What can we measure there?

Generally, most of the items listed in this paragraph are more about how to do things. But only one of them shows some measurable results and says what should be covered and what's already covered and how much. It's Mutation Testing and the metric we can get from this practice. This metric can be called as Mutations Coverage Rate and it shows how many of potential mutations we can inject into the system under test can be found out by tests. We'll code this value as M%.

Having this value calculated we may say how thorough do we check any system under test code line we invoke. Thus, this value actually compensates the results given by Overall Code Coverage metric we've received before. But before we also combined Overall Code Coverage characteristic with requirements coverage and got joint Overall Product Satisfaction Rate value. So, now we can get new quality characteristic named Overall Satisfaction Rate indicating our assurance on requirements and implementation covered. This value can be calculated as:

OSR = OPSR * M% = ORSR * OCC * M%
Getting back to our requirements/implementation/tests relationship, all the metrics we calculated before may be expressed by their coverage and involvement with the following diagram:
Just in order to summarize all the values we received we need to identify what questions each metric gives response to. They are:
  • ORSR - How many expectations are met at all?
  • OCC - Which part of the entire application code we invoked?
  • OPSR - Did we check all capabilities of our system for expectations satisfaction?
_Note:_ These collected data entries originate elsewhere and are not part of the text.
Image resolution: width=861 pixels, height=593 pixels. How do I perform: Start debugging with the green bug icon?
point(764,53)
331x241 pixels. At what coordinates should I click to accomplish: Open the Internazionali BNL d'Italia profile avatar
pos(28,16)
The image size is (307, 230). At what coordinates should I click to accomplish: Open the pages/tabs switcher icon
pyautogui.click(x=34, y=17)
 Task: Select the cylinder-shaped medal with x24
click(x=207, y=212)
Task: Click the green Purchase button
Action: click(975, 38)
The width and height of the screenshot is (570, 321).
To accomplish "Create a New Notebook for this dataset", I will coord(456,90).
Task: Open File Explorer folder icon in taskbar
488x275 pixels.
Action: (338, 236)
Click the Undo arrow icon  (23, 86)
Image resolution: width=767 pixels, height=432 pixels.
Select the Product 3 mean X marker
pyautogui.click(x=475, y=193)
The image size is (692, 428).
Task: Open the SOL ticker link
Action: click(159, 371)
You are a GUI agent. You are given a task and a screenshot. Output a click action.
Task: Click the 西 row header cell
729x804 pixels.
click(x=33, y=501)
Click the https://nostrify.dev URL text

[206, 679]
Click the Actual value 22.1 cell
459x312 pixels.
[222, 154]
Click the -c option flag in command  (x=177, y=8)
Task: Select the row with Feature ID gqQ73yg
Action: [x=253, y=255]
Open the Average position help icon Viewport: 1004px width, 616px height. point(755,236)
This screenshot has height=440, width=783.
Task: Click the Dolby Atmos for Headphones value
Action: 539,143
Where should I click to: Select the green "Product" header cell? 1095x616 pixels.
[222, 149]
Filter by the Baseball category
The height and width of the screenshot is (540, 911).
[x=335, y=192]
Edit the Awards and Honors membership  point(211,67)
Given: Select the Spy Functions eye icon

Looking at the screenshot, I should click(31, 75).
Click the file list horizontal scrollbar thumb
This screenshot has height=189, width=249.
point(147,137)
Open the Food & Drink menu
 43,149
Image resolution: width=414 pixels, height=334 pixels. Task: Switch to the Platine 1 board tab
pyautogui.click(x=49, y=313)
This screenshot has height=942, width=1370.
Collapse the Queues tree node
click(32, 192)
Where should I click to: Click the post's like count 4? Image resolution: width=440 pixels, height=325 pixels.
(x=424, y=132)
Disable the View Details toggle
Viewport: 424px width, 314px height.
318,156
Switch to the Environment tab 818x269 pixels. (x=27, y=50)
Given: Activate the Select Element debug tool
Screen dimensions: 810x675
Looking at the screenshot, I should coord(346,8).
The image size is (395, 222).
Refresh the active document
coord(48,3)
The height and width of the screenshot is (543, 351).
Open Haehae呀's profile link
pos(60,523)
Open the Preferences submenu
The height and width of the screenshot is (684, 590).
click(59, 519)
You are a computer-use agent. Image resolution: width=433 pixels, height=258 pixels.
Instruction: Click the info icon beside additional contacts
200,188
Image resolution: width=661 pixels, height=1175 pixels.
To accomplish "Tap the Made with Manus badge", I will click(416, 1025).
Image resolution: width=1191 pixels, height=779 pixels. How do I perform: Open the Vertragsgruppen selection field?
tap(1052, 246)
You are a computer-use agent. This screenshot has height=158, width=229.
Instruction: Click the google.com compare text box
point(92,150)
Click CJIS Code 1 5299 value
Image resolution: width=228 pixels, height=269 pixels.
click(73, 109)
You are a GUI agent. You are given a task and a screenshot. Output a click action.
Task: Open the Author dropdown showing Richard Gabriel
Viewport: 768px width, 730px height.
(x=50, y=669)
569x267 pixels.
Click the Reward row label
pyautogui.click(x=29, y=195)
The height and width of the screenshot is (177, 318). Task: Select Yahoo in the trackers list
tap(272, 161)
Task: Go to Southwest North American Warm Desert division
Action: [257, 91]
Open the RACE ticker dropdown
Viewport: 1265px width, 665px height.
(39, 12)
If not, which part of the actual system under test meets expectations?
  • M% - How many potential problems do we cover and ready to detect with our tests?
  • OSR - Which part of the actual system under test we are sure meets expectations?
Thus, we can measure the most essential things related to the coverage and quality of our test verifications:
  • We can detect and measure which requirements are covered good enough and which require more tests
  • We can detect and measure which functionality wasn't implemented (non-covered requirements)
  • We can detect and measure what tests require more check points
So, with the above metrics we cannot make any cheats with empty or incomplete tests, partially covered requirements, partially covered implementation. We've received metric which involves all.

Is that enough?

No.

Firstly, the above metric is coverage-based and we actually used near 5 coverage metrics in it. But, for instance, the ISO/IEC/IEEE DIS 29119-4:2013 standard states near 20 coverage metrics which can be applied depending on different techniques we use. And yet, even if we integrate all of those metrics we still just minimize probability of leaving something non-covered as there always can be some coverage item which is superposition of already used items.

Secondly, it cannot be absolute quality metric as it doesn't cover such technical aspects like maintainability, testability and many other software characteristics (here is an example model for maintainability).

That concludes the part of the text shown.